Jeśli chodzi o dolną granicę, nie uległa ona zmianie – w dalszym ciągu jest to wiek 10 lat.
– Rozszerzona i bardziej inkluzywna definicja okresu dojrzewania jest niezbędna do kształtowania praw i polityki społecznej. Definicja obejmująca okres 10-24 lat, zamiast wieku 10-19 lat, lepiej koresponduje z rozwojem nastolatków i popularnym postrzeganiem tej fazy życia – tłumaczą naukowcy. Dodatkowymi argumentami jest to, że mózg rozwija się jeszcze po 20. roku życia, a zęby mądrości pojawiają się u niektórych dopiero w okolicach 25 urodzin.

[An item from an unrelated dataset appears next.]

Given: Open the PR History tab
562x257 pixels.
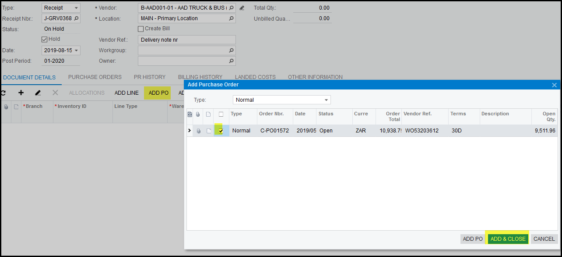Looking at the screenshot, I should (x=150, y=77).
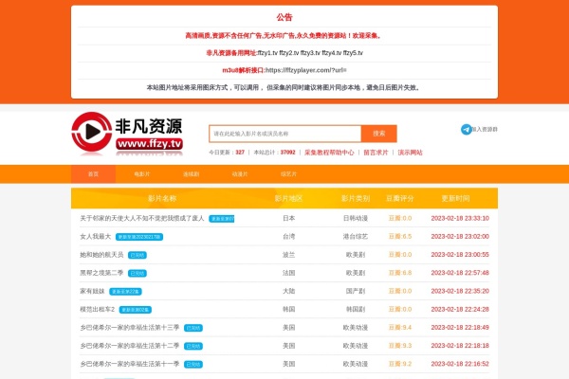
Task: Go to the 综艺片 variety shows tab
Action: pos(288,174)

Naukowcy wzięli pod uwagę także fakt, że dziś ludzie odwlekają moment wzięcia ślubu i dzieci.
– Choć w świetle prawa wiele przywilejów zaczyna się wraz z ukończeniem 18 lat, przyjęcie dorosłych ról oraz obowiązków z reguły następuje później – piszą naukowcy. Nie bez znaczenia jest fakt, że dzisiejsi 20-latkowie często mieszkają jeszcze z rodzicami lub są od nich, przynajmniej w pewnym stopniu, zależni finansowo.